Secretary of State of Maryland

John Charles Groome (June 8, 1800 – November 30, 1866) was an American politician. He served in the Maryland Senate from 1832 to 1836. He was Secretary of State of Maryland, appointed by Governor Thomas W. Veazey in 1838.

==Early life==
John Charles Groome was born on June 8, 1800, in Elkton, Maryland, to Elizabeth (née Black) and John Groome. His father was a medical doctor. Groome graduated from Princeton College and then studied law under E. F. Chambers and Levin Gale. He graduated from Litchfield Law School.

==Career==
Groome practiced law in Elkton from 1825 to 1866 and taught law privately. He served in the United States Army and attained the rank of colonel.

Groome was originally a Whig and later was affiliated with the Democrats.
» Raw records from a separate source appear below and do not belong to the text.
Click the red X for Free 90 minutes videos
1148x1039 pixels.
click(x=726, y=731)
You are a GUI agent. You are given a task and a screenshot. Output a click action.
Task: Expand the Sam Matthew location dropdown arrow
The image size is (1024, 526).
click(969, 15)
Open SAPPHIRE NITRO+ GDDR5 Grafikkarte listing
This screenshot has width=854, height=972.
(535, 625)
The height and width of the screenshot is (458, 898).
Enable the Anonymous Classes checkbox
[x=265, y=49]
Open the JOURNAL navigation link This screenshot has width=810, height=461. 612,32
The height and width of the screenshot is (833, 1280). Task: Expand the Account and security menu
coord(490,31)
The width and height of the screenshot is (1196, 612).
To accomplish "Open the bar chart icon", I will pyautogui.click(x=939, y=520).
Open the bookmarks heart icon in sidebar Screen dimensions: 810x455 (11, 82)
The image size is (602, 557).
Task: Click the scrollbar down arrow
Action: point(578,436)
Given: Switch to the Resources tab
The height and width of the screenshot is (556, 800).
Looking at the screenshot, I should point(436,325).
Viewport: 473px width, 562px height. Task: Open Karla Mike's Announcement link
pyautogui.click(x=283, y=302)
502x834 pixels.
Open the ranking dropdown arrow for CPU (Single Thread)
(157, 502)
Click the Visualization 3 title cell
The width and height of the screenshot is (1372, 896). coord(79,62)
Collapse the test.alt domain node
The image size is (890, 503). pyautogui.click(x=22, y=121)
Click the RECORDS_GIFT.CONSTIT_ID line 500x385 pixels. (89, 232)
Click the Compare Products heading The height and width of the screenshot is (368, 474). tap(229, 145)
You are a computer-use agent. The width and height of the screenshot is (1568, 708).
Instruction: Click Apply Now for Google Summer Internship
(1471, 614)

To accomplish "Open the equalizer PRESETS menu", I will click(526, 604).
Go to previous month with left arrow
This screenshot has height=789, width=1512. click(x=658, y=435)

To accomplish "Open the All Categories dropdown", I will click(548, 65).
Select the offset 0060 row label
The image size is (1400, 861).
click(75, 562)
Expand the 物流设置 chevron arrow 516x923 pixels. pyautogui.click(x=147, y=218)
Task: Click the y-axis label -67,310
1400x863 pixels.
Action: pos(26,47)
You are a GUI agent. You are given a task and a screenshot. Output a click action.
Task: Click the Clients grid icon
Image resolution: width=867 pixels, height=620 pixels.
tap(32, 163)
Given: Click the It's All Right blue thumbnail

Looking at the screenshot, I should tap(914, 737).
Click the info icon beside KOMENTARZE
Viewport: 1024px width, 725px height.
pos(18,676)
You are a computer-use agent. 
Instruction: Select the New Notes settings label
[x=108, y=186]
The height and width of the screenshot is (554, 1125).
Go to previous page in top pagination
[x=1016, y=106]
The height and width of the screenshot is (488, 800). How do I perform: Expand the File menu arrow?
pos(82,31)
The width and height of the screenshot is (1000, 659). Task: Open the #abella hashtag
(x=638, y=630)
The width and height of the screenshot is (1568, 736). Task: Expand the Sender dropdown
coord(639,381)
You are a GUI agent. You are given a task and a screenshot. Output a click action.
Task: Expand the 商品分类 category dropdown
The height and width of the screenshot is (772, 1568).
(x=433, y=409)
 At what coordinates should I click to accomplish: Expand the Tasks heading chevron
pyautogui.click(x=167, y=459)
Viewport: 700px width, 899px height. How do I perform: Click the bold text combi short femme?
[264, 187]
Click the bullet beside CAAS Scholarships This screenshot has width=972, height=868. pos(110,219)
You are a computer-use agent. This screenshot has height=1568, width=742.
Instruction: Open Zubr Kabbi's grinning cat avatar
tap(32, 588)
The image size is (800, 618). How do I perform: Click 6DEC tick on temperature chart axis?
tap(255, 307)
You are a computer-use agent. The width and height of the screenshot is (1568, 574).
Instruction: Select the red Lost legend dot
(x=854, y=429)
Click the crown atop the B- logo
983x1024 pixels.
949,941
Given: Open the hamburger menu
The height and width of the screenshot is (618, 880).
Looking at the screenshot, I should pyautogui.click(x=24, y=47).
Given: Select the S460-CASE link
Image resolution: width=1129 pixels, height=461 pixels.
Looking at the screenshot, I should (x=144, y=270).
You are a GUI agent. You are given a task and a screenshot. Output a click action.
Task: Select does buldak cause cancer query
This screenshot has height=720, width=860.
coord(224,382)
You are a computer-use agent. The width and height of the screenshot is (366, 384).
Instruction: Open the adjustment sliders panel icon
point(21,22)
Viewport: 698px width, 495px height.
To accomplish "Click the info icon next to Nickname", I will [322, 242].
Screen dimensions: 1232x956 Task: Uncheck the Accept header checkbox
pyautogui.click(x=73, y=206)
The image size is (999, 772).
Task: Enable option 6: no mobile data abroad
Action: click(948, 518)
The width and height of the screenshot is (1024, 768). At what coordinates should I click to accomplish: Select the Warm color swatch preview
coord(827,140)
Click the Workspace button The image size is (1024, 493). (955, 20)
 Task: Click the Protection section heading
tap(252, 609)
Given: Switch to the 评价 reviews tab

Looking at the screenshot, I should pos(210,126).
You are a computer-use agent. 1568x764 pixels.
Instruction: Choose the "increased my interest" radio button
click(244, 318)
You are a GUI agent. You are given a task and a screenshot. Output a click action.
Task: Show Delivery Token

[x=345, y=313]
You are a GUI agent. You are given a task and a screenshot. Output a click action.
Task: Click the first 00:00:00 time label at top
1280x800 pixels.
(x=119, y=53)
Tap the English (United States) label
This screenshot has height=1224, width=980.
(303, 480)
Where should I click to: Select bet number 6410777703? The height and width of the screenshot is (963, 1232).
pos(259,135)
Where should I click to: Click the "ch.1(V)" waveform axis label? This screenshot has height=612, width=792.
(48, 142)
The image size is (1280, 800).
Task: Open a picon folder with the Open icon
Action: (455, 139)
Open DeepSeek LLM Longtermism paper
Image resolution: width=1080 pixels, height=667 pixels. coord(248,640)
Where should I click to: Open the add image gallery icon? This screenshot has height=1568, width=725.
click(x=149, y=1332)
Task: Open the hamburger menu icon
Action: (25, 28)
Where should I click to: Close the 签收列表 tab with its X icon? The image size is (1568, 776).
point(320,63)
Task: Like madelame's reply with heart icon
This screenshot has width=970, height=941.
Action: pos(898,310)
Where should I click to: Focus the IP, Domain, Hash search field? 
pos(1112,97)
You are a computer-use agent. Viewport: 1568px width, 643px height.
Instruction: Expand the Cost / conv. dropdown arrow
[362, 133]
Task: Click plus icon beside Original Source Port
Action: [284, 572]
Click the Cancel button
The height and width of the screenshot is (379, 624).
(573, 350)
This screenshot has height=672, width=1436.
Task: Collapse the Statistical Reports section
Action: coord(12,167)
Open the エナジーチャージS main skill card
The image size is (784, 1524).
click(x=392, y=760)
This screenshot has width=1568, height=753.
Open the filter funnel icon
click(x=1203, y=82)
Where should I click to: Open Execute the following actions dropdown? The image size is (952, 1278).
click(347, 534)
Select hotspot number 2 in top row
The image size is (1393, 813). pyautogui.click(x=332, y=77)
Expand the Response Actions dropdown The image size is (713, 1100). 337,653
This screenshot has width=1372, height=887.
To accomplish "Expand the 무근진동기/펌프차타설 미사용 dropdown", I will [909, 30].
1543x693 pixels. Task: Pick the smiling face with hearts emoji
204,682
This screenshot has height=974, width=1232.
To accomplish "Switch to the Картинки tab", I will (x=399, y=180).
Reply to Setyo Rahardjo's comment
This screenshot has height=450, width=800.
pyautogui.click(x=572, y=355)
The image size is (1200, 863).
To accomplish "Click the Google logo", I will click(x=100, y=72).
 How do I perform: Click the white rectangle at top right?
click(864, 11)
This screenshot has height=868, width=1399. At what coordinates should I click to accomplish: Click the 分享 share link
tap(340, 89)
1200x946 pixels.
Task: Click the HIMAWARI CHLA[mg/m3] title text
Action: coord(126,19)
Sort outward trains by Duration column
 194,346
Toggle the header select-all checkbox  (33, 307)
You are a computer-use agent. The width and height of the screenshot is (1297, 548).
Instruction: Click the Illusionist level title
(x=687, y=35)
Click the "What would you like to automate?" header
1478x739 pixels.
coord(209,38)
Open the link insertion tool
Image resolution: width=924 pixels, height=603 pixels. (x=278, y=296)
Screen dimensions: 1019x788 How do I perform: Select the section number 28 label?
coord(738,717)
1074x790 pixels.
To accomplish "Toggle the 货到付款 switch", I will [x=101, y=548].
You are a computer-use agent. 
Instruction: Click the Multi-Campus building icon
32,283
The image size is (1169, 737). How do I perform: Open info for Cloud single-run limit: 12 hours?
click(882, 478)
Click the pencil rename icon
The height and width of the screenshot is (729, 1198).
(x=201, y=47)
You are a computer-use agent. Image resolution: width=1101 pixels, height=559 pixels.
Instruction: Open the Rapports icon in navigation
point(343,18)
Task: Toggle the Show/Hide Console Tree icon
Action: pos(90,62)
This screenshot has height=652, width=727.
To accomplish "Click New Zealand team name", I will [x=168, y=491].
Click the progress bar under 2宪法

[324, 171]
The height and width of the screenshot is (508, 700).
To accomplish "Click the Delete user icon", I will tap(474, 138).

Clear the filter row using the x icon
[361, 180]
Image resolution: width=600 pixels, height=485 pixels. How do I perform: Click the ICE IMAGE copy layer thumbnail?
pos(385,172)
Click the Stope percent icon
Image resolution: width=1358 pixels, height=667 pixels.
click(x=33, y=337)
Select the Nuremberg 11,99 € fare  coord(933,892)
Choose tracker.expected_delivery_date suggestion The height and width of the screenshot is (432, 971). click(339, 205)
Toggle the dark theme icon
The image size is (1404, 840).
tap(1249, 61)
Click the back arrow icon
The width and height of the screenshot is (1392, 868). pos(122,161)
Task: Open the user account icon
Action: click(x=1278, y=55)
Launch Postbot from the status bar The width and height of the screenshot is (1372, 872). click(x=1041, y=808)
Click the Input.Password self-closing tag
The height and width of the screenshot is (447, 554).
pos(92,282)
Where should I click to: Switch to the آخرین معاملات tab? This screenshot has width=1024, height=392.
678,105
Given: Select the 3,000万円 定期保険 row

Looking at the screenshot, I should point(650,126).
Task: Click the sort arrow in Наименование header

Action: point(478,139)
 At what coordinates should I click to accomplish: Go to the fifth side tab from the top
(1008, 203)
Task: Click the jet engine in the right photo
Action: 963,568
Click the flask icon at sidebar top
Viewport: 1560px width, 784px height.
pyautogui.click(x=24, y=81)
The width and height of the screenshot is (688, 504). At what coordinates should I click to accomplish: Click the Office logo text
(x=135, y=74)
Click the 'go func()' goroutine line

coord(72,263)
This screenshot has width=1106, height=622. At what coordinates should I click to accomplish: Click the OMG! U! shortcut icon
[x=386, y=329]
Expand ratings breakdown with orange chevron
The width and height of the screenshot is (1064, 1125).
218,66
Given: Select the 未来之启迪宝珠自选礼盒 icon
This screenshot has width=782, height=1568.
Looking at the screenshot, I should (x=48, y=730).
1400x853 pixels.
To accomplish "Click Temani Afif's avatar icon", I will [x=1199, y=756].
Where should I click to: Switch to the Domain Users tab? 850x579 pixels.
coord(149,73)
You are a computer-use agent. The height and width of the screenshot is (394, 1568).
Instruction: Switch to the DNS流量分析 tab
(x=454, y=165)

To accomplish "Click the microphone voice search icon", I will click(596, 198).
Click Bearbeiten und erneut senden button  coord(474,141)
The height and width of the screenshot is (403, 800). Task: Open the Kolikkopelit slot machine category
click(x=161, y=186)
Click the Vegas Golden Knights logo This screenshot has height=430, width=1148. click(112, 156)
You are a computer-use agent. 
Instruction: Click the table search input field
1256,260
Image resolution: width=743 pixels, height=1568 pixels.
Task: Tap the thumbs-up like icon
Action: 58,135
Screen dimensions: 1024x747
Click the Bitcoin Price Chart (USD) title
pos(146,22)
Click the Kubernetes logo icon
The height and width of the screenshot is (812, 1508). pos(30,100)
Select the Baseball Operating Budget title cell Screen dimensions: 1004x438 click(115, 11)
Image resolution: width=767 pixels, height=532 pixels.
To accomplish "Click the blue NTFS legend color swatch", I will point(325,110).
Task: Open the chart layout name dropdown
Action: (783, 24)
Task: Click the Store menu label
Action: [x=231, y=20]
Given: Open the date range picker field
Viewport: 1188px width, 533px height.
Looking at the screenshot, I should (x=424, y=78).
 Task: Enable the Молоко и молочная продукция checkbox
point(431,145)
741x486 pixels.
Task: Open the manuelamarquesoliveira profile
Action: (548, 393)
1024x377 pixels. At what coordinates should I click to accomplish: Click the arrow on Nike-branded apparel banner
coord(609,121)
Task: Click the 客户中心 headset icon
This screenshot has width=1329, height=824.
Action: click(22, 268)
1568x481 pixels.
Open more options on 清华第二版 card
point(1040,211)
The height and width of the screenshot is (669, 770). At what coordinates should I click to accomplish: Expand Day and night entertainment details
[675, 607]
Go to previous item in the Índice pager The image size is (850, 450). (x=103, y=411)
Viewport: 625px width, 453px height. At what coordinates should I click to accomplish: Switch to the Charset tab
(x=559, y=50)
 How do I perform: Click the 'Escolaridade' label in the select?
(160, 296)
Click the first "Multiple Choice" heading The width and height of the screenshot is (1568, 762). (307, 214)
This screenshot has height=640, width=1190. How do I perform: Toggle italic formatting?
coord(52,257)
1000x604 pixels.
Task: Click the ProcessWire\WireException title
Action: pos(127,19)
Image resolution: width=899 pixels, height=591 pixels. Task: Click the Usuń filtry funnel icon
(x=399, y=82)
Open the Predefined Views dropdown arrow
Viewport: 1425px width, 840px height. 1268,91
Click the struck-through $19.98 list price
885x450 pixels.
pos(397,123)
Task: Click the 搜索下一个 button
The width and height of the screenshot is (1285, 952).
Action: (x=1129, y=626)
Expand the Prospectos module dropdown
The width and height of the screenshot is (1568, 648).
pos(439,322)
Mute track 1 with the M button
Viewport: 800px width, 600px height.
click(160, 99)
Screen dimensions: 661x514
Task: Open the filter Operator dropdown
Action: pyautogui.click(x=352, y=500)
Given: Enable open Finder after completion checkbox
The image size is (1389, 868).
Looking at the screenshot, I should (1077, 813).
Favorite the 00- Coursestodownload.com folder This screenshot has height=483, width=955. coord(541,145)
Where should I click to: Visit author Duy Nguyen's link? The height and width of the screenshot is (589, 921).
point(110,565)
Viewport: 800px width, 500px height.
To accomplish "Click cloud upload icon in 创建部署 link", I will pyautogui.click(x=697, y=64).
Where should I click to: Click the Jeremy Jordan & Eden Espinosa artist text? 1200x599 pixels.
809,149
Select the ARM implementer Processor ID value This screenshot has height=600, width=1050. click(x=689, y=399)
He served as a member of the Maryland Senate, representing Eastern Shore, from 1832 to 1836. He was appointed Maryland Secretary of State by Governor Thomas W. Veazey in March 1838 and was approved by the state senate. He declined to accept the appointment in early April 1838. John H. Culbreth was then appointed to the office that same month.

In 1857, Groome ran for Governor of Maryland as a Democrat, but lost to Thomas Holliday Hicks. He was one of five vice presidents of the Maryland State Convention of February 1861 that met to discuss keeping Maryland in the Union. He was director of the Philadelphia, Wilmington and Baltimore Railroad and a trustee of the Maryland Agricultural College.

==Personal life==
Groome married Elizabeth Riddle Black on December 6, 1836, and they had five children, James Black Groome, Maria Stokes Groome Knight, Elizabeth Black Groome Constable, Jane S. Groome Black, and John C. Groome II (1839-1860). He lived in Elkton.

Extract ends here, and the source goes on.